What does it mean that Box is covariant if Box<dyn B> is not a subtype of Box<dyn A> where B: A?

Question

After I read the subtyping chapter of the Nomicon, I couldn't wrap my head around covariance of a type parameter. Especially for the Box<T> type, which is described as: T is covariant.

However, if I write this code:

trait A {}
trait B: A {}

struct C;
impl A for C {}
impl B for C {}

fn foo(v: Box<dyn A>) {}

fn main() {
    let c = C;
    let b: Box<dyn B> = Box::new(c);
    foo(b);
}

(Playground)

error[E0308]: mismatched types
  --> src/main.rs:13:9
   |
13 |     foo(b);
   |         ^ expected trait `A`, found trait `B`
   |
   = note: expected type `std::boxed::Box<(dyn A + 'static)>`
              found type `std::boxed::Box<dyn B>`

B is clearly a "subtype" of A and Box is covariant over its input. I don't know why it doesn't work or why it won't do any type coercion. Why would they consider Box<T> to be covariant where the only use cases are invariants?

Answer 1

What subtyping and variance means in Rust

The Nomicon is not a fully polished document. Right now, 5 of the most recent 10 issues in that repo specifically deal with subtyping or variance based on their title alone. The concepts in the Nomicon can require substantial effort, but the information is generally there.

First off, check out some initial paragraphs (emphasis mine):

Subtyping in Rust is a bit different from subtyping in other languages. This makes it harder to give simple examples, which is a problem since subtyping, and especially variance, are already hard to understand properly.

To keep things simple, this section will consider a small extension to the Rust language that adds a new and simpler subtyping relationship. After establishing concepts and issues under this simpler system, we will then relate it back to how subtyping actually occurs in Rust.

It then goes on to show some trait-based code. Reiterating the point, this code is not Rust code anymore; traits do not form subtypes in Rust!

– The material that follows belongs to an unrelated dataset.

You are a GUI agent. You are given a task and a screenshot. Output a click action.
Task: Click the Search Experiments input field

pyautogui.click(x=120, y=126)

Later on, there's this quote:

First and foremost, subtyping references based on their lifetimes is the entire point of subtyping in Rust. The only reason we have subtyping is so we can pass long-lived things where short-lived things are expected.

Rust's notion of subtyping only applies to lifetimes.

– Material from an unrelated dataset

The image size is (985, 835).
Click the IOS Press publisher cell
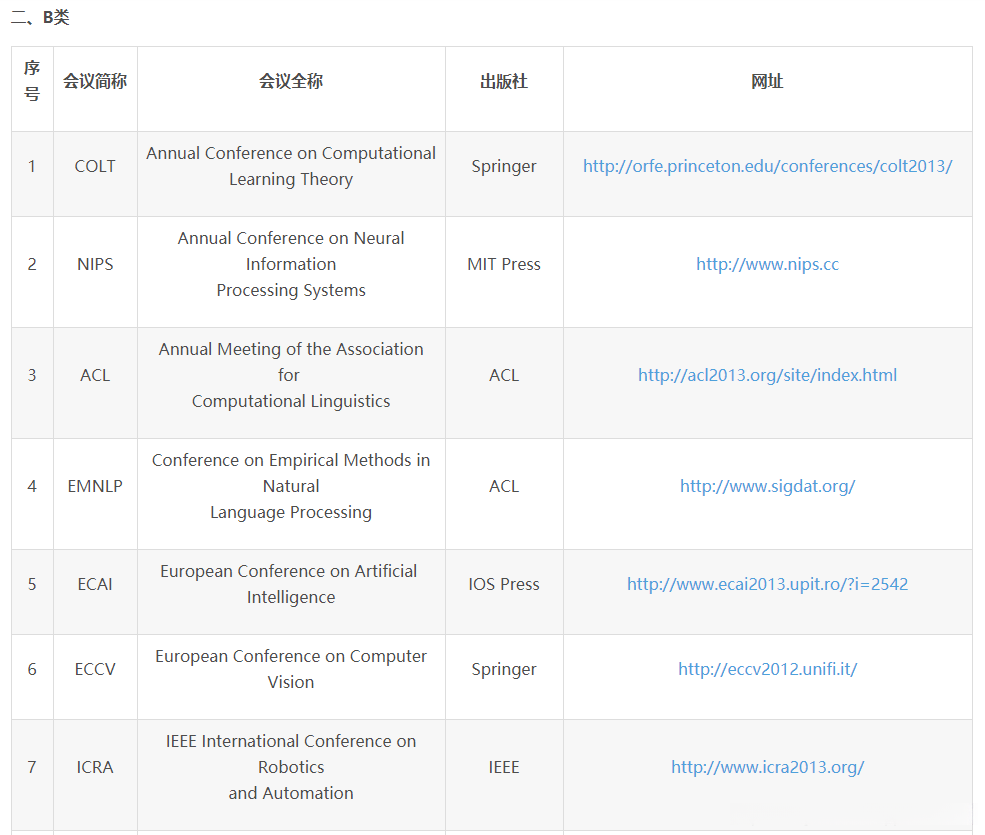click(504, 584)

What's an example of subtyping and variance?

Variant lifetimes

Here's an example of subtyping and variance of lifetimes at work inside of a Box.

A failing case

fn smaller<'a>(v: Box<&'a i32>) {
    bigger(v)
}

fn bigger(v: Box<&'static i32>) {}

error[E0308]: mismatched types
 --> src/lib.rs:2:12
  |
2 |     bigger(v)
  |            ^ lifetime mismatch
  |
  = note: expected type `std::boxed::Box<&'static i32>`
             found type `std::boxed::Box<&'a i32>`
note: the lifetime 'a as defined on the function body at 1:12...
 --> src/lib.rs:1:12
  |
1 | fn smaller<'a>(v: Box<&'a i32>) {
  |            ^^
  = note: ...does not necessarily outlive the static lifetime

A working case

fn smaller<'a>(v: Box<&'a i32>) {}

fn bigger(v: Box<&'static i32>) {
    smaller(v)
}

Invariant lifetimes

Here's a case that works:

struct S<'a>(&'a i32);

fn smaller<'a>(_v: &S<'a>, _x: &'a i32) {}

fn bigger(v: &S<'static>) {
    let x: i32 = 1;
    smaller(v, &x);
}

The same code with all the references changed to mutable references will fail because mutable references are invariant:

struct S<'a>(&'a mut i32);

fn smaller<'a>(_v: &mut S<'a>, _x: &'a mut i32) {}

fn bigger(v: &mut S<'static>) {
    let mut x: i32 = 1;
    smaller(v, &mut x);
}

error[E0597]: `x` does not live long enough
 --> src/lib.rs:7:16
  |
7 |     smaller(v, &mut x);
  |     -----------^^^^^^-
  |     |          |
  |     |          borrowed value does not live long enough
  |     argument requires that `x` is borrowed for `'static`
8 | }
  | - `x` dropped here while still borrowed

Addressing specific points

B is clearly a "subtype" of A

It is not.

Box is covariant over its input

It is, where covariance is only applicable to lifetimes.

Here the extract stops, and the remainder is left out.